Come sei tornato alla musica?
Dopo quei 4 anni di stop, in concomitanza con la morte di mia madre, mi sono tornate le canzoni, ho preso la chitarra in mano e sono ripartito. La musica non se n’era andata via, aveva solo preso una pausa. A posteriori posso dire di aver fatto la scelta giusta, sono stato contento di non aver prodotto dischi in quegli anni, perché sono certo che sarebbero stati fallimentari. Anche Calcutta è stato cinque anni senza fare attività di nessun genere, né live né dischi, poi ha scritto un album meraviglioso e immediatamente ha ricominciato al top perché quello che ha proposto era ispirato, vero, sincero e se ne sono accorti tutti. Essersi fermato ha contato poco.
Tu hai fatto parte della scena romana dell’indie negli anni 2000, quella in cui ci si forgiava le ossa con la gavetta, andando a suonare nei piccoli club, mentre ora ora quasi tutti gli artisti di successo vengono dai talent, ma pochi hanno mangiato la polvere sui palchi. Questo ha contribuito alla musica “usa e getta”?
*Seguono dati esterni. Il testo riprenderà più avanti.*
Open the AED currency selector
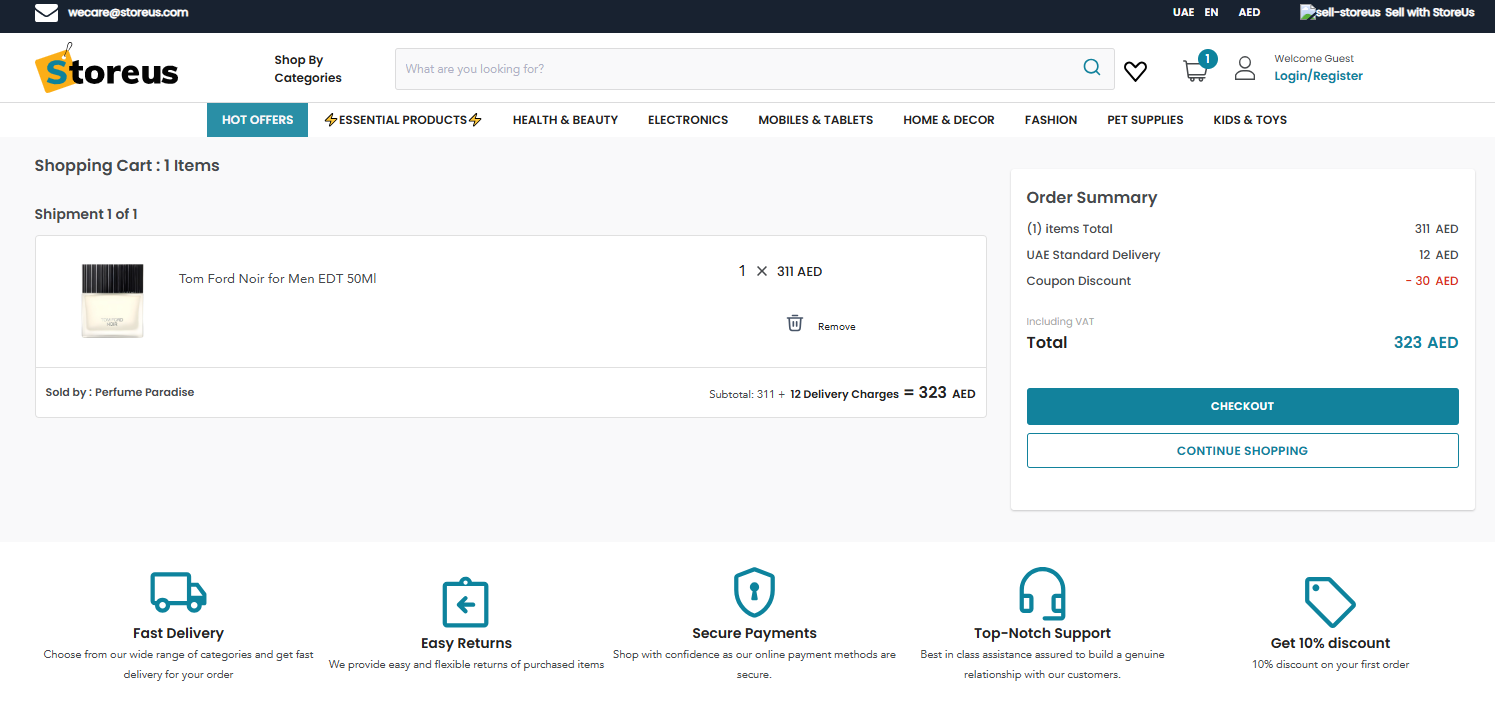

La società è cambiata e il mondo della musica è cambiato. Moltissimi giovani sono usciti fuori dai talent, l'abbiamo visto con Marco Mengoni, Emma, Elodie, i Maneskin, ma parallelamente ci sono sempre movimenti indipendenti, come quello del rap o dell’indie, che fanno circolare la musica in altro modo, attraverso la rete e il passaparola. Anche se in passato non c'erano i talent, c'erano artisti che si vedevano tanto in televisione, poi esisteva sempre quel circuito parallelo che comunque produceva parecchie cose e anche oggi è un po' così. L’indie sta andando alla grande grazie alla musica di Gazzelle, Calcutta, Tommaso Paradiso, Franco 126 e tanti altri. Anche nel rap, che funziona al di fuori di quel meccanismo, c'è tanta roba. Il gioco è capire in mezzo a tutta questa musica cosa resterà.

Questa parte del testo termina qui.